From: Pete Stephenson
Subject: Re: [Sks-devel] ECC HTTPS certs for HKPS
Date: Sun, 2 Apr 2017 21:10:10 +0200

")On Sun, Apr 2, 2017 at 6:07 PM, Kristian Fiskerstrand
<address@hidden> wrote:
> On 04/02/2017 06:00 PM, Pete Stephenson wrote:
>> Out of curiosity, how would it be less interoperable? The whole point
>> of having the server choose is so that clients that support ECC would
>> get ECC certs, while those that don't would get RSA certs. Servers
>> aren't going to send an ECC cert to a client that doesn't advertise
>> ECC support.
>
> Let me elaborate on this as it is indeed a fair comment. The argument
> would be that, if RSA should not be used but ECC should for some reason,
> we should rather switch to only use ECC and not do dual stack, the main
> purpose would be not to duplicate key management task, so picking
> between the two, using RSA is still more operable than ECC -- hence
> preference for staying with RSA unless there are convincing arguments to
> the contrary. The only argument I can think of offhand is performance on
> embedded devices an implementations that potentially is less prone to
> side-channel attacks, none of which I necessarily believe are strong
> arguments in this particular case of TLS access to keyservers.
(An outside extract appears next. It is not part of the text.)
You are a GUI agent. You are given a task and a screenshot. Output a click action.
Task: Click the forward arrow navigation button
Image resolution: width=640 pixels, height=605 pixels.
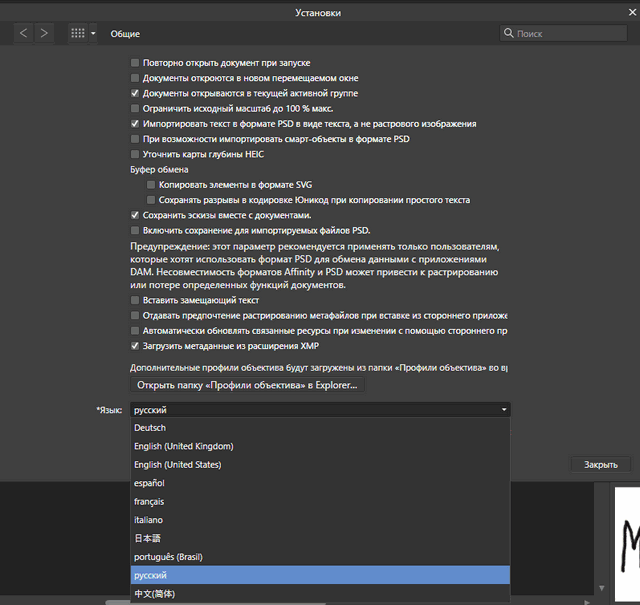[x=44, y=33]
True, using a single key type is definitely more convenient for key
management, but key issuance is a once-a-year thing for most servers
(modulo rekeying).

>> Also, what do you mean by "lower security margin"? 2048-bit RSA keys
>> are equivalent to an ~80 bit symmetric cipher. A 256-bit ECC key is
>> equivalent to a 128-bit symmetric cipher. Sure, RSA keys, due to their
>> greater length, will succumb to quantum computers later than the
>> shorter ECC keys, but is that a plausible threat at the moment?
>
> if this is a worry we could use 3072 bit rsa keys (many are already 4096
> bits) and yes, part of the thinking is the quantum computer resistance
> in that consideration.

True, but RSA-4096 is *slow*. 3072 is a bit less so (but there's no
openssl speed option for testing it).

My server, a cheap VPS at Scaleway, can only do 25.4 RSA-4096 private
key operations per second. It can do 192 RSA-2048 operations per
second.

With ECC, it can do 2190 ECDSA P-256 signatures per second and 1430
P-384 signatures. It can do 1190 and 382 P-256 and P-384 ECDH key
exchanges per second, respectively.

That said, it's not a huge concern at present, as during peak times my
server only handles 3-5 TLS connections/second. Still, it seems that
some clients are particularly heavy-use (in particular, some German
and Finnish IP addresses using a user-agent of "okhttp/3.5.0" --
anyone know what those are? Reverse DNS shows no particular clues:
some are DSL/cable connections, some are public hotspots, etc.) and
make periodic bursts of 10+ queries in a second, almost exclusively
for keys that don't exist. This means they're opening many
simultaneous, separate HTTPS connections with a fresh key exchange on
each. If they ramp up the number of connections they make (or there's
many new clients doing the same thing), this could pose scaling
problems.

In the past there's been at least one corporate mail server that
queried the pool for each inbound email to see if the sender had a
public key. That caused a sustained increase in queries for a while,
but I don't see them anymore.

> But I'm really more curious to arguments to switching to ecc in general :)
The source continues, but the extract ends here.